Exercise data Block Start
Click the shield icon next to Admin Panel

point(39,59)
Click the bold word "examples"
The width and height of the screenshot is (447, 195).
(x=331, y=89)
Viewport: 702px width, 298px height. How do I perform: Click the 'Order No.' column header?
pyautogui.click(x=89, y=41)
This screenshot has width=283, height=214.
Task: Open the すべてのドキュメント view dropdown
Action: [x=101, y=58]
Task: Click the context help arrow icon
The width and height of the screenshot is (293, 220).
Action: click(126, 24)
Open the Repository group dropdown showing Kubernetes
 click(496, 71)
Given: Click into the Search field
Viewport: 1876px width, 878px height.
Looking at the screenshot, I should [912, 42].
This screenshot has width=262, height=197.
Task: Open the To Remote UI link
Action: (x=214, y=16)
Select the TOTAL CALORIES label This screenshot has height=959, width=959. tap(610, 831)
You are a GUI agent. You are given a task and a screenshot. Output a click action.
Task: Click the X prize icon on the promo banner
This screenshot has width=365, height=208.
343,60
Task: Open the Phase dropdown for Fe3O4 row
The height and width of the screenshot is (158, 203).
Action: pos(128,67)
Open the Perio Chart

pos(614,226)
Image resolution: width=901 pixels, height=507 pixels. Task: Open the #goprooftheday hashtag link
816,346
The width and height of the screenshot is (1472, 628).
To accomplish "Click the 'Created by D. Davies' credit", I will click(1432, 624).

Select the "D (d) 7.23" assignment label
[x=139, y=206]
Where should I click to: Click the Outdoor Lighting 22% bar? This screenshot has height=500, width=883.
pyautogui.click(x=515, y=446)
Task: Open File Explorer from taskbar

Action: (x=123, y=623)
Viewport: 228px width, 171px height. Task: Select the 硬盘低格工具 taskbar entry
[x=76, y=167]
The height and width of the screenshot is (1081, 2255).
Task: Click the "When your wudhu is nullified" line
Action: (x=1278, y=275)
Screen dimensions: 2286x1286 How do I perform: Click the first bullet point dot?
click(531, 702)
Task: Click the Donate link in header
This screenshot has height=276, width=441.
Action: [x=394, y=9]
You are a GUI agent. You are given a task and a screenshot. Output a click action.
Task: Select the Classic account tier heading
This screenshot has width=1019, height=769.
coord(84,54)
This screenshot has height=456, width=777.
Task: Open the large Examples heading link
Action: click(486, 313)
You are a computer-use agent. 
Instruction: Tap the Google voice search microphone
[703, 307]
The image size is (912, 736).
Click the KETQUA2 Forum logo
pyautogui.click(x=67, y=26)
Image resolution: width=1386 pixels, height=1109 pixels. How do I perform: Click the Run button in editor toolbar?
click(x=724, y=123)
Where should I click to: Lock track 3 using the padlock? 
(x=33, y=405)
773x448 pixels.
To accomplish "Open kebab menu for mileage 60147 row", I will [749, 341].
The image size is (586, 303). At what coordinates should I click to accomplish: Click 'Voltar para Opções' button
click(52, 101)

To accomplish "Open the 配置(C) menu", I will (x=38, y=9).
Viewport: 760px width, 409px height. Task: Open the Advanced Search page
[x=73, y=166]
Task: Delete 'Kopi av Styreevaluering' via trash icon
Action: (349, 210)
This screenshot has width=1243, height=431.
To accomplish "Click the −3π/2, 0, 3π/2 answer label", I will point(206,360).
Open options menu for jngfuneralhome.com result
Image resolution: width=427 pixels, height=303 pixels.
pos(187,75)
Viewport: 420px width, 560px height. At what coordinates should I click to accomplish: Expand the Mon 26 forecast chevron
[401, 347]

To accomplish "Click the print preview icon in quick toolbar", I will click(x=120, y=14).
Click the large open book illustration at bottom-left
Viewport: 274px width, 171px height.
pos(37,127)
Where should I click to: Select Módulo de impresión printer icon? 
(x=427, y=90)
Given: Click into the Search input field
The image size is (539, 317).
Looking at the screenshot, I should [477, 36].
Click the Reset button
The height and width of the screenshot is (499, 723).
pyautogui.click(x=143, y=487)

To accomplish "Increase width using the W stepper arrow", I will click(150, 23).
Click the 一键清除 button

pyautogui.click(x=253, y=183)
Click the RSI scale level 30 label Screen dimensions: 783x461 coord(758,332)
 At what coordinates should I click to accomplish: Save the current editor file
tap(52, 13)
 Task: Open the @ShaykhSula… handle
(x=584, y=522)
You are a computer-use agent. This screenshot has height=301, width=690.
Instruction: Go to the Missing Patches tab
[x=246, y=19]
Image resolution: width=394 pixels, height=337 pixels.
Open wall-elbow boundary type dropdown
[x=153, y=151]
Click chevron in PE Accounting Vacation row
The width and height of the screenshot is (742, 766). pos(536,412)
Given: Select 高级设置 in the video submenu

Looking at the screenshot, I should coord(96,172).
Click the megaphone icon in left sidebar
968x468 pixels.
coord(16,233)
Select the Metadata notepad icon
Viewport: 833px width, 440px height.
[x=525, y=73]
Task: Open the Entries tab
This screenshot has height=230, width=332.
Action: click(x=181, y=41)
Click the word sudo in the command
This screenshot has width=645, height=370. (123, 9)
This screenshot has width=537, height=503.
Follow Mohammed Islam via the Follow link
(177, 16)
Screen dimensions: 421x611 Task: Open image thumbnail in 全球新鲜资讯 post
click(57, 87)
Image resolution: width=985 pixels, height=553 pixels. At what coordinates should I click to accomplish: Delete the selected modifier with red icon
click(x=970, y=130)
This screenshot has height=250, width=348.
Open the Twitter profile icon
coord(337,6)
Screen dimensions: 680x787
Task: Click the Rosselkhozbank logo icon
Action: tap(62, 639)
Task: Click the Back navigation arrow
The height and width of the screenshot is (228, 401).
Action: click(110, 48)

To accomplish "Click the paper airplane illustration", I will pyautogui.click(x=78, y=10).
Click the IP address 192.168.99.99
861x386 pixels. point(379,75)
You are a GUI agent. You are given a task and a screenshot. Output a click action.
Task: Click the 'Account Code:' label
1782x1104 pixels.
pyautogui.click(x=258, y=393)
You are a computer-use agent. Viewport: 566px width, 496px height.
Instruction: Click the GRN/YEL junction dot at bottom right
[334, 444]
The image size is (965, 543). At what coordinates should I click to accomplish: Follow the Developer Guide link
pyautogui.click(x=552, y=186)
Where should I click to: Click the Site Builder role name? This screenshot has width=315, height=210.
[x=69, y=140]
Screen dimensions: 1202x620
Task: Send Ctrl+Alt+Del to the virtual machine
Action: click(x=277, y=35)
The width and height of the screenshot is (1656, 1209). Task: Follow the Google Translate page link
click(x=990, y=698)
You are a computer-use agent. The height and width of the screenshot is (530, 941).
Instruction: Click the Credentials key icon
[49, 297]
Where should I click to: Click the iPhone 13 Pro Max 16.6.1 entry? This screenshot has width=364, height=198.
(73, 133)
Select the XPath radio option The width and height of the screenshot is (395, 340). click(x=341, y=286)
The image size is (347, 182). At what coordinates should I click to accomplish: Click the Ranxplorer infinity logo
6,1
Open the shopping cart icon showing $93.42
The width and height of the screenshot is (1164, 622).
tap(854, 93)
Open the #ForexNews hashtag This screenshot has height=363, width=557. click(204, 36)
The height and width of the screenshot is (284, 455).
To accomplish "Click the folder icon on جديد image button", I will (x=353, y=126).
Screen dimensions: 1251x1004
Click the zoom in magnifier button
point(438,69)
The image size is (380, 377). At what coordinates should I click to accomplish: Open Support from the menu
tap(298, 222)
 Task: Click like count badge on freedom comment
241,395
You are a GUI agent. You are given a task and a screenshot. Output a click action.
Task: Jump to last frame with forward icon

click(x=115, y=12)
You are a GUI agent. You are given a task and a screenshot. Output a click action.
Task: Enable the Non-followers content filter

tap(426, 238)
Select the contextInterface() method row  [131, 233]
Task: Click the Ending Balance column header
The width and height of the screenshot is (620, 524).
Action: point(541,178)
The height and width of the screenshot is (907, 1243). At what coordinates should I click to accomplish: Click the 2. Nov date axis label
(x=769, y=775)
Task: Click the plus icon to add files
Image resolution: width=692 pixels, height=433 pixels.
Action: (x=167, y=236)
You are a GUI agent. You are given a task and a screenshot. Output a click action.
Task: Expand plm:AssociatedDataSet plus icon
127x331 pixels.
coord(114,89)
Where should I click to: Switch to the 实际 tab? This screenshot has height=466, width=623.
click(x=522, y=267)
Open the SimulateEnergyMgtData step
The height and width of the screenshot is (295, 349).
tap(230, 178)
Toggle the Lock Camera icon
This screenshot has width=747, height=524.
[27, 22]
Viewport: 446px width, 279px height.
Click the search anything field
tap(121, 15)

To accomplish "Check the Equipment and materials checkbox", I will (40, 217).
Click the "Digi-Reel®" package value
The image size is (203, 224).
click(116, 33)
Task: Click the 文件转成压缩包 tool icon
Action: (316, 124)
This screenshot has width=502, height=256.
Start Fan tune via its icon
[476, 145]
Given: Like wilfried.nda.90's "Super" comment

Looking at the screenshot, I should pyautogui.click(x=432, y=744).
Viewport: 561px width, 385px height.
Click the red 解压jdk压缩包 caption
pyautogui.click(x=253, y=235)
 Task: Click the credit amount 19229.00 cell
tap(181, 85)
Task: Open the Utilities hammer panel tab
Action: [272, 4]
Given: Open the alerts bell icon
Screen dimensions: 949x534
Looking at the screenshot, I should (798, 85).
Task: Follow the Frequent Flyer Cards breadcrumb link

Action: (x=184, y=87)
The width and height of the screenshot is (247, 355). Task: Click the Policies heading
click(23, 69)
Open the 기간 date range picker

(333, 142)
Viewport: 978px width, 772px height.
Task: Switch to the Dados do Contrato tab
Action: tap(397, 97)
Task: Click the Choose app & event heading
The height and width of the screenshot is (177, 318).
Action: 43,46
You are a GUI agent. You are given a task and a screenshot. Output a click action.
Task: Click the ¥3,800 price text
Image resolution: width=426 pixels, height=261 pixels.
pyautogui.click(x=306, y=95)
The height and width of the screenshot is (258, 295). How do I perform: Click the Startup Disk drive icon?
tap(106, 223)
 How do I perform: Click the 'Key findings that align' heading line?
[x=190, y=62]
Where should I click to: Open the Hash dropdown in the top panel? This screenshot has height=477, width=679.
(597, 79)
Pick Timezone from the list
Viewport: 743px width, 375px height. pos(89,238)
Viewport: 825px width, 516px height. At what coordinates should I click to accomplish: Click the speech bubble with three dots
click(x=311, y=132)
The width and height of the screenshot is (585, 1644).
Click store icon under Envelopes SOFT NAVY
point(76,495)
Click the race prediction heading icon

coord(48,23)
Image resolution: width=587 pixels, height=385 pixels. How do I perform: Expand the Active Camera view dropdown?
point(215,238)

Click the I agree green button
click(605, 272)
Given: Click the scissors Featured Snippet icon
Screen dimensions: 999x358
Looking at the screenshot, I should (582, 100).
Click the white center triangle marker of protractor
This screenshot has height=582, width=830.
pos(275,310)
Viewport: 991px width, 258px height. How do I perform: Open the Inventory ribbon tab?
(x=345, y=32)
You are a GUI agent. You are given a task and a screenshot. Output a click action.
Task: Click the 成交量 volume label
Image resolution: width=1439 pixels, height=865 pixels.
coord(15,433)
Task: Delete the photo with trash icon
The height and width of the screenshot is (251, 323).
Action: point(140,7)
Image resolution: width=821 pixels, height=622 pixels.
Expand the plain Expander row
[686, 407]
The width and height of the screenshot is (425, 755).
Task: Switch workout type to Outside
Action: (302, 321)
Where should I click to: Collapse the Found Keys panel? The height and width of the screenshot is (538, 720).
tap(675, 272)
Exercise data Block End
§ **Required work**
Scan the material above for the string "illustration". Return each line where it occurs.

§ **Written reply**
Click the large open book illustration at bottom-left
To accomplish "Click the paper airplane illustration", I will pyautogui.click(x=78, y=10).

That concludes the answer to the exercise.